The Inner Sanctum is off-limits to all non-Anaphite. It is here they rest, perform rituals, and inter the dead of those that ask it. The Anaphite offer a protected and guaranteed burial and afterlife for those who approach them, though such bodies are never seen again. It is here that captured prisoners and offerings are brought to be mummified alive and have their souls carefully extracted into canopic jars, which are then either distributed as food or shipped back to the City of the Dead for use there. Any Anaphite which dies in an Enclave is buried in the Enclave.
Traits
Anaphite cannot be resurrected; no magic is capable, regardless of exertion, of bringing them back. Why is a subject of debate, as the Anaphite state that their dead return to the Gods to serve further. A more accurate explanation might lie in their peculiar ossification. After death, the Anaphite turn to sandstone over a period of a week. Their weight in life reflects this, and once they pass the process begins immediately.

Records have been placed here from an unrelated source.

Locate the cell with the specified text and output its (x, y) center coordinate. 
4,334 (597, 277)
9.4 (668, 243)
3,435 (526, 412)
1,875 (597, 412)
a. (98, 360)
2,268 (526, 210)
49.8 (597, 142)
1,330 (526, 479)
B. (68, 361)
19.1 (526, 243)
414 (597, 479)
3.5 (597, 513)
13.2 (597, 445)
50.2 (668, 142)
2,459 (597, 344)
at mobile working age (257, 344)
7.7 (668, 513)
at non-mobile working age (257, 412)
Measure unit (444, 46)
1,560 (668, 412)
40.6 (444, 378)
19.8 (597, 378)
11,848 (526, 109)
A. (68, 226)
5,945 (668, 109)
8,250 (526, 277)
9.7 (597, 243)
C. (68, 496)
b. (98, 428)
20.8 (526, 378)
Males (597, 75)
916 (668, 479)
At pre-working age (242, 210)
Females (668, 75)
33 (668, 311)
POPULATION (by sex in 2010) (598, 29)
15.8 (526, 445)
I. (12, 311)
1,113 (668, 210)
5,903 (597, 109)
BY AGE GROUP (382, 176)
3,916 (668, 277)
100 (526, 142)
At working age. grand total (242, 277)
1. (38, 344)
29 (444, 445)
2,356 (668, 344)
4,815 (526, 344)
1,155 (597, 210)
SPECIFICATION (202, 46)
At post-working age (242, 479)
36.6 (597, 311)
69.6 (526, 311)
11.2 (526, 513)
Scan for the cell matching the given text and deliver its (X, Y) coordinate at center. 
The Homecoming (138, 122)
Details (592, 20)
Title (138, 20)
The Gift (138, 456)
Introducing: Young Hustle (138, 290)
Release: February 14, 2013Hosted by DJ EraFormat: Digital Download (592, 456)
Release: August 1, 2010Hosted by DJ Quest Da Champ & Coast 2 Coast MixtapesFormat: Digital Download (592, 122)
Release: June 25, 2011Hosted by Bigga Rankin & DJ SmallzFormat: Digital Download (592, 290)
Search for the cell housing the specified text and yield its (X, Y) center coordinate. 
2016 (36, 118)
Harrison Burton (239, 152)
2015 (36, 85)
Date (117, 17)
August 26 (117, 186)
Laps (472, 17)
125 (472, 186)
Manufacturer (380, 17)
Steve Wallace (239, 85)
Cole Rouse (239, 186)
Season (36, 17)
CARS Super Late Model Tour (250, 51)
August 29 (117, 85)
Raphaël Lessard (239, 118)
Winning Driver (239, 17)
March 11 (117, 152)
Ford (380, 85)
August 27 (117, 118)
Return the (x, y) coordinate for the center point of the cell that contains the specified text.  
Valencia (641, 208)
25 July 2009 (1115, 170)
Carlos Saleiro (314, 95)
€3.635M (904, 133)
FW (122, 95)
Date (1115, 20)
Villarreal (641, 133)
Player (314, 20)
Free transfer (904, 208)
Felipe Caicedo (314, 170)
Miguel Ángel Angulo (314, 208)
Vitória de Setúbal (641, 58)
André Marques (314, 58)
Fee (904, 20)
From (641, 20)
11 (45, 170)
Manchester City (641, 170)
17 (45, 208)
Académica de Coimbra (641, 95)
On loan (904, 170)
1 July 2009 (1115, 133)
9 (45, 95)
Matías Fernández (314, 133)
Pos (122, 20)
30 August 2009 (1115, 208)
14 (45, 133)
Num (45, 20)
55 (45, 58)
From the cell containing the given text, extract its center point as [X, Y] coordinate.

Anaphite strength can be accurately measured as obscene. They can break softer stone with a few blows or a kick, and have strength enough to shatter bone with a focused backhand. Their landspeed is between sixty to seventy kilometers per hour at a sprint, though they can sustain a slower run of fifty or less for long durations. Their leaps are able to propel them into the air upwards of twelve meters, enough to clear most obstacles and catch low-flying beasts.
Anaphite are able to devour souls unaided. When their jaws clamp around the heart or the ethereal form of a creature, they are able to rip free the and consume the spirit itself. While the act is arguably evil, the Anaphite assert that any soul they devour is digested of its sins and is guaranteed a peaceful afterlife without pain. While they can extract magical power from consuming
undead, it will offer them no sustenance and as such they prefer not to do so though may threaten with the oblivion of their appetites should it come to such.